Scale the records in the stretch from the line containing "This screenshot has" through the line containing "click(x=108, y=280)", copying them out with their requests. Multiply every coordinate in the answers by 1.3 and round to whole numbers, halves up, leaving all other numbers unchanged and the pictures out.
Start of Task input
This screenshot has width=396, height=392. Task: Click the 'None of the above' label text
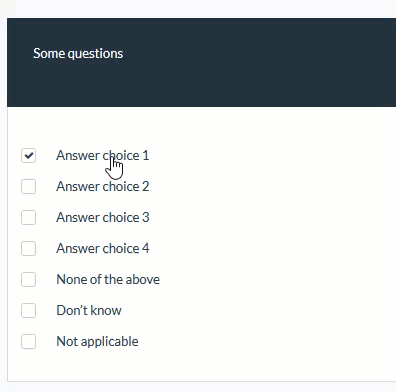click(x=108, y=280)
End of Task input
Start of Task input
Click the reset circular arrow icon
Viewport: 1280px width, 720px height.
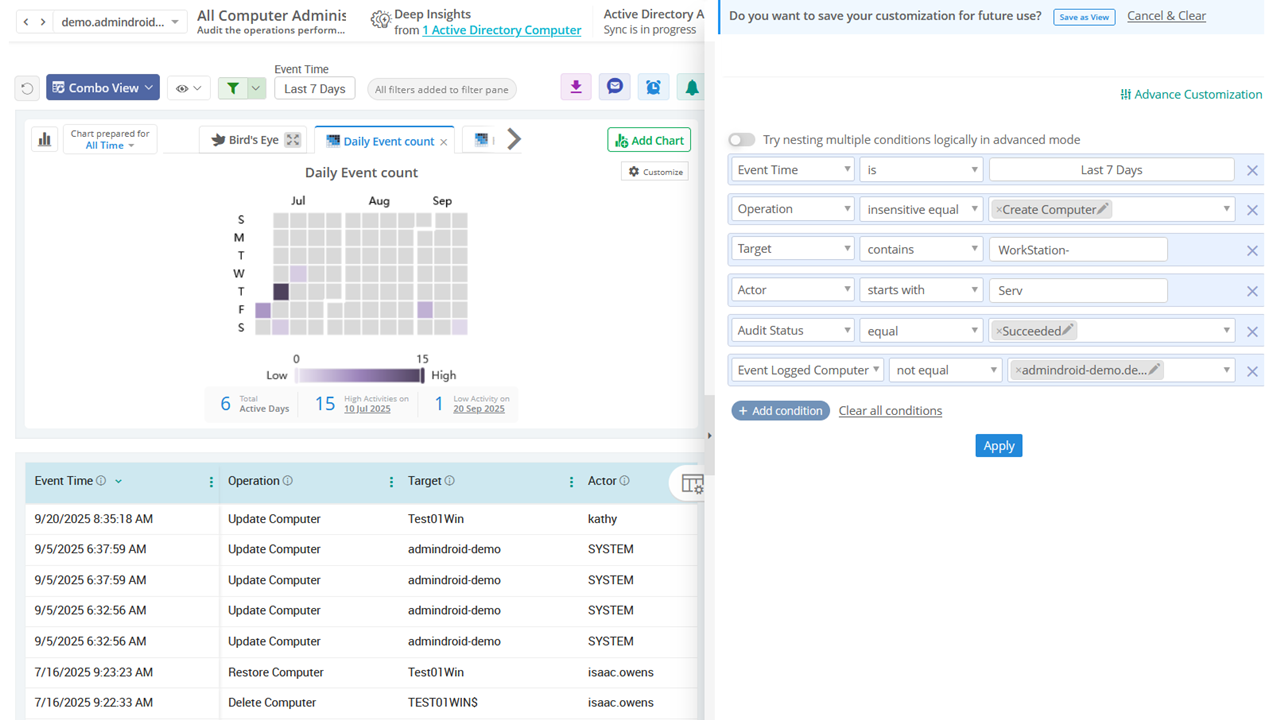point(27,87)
End of Task input
# Worked answer
This screenshot has width=396, height=392. Task: Click the 'None of the above' label text
click(x=140, y=364)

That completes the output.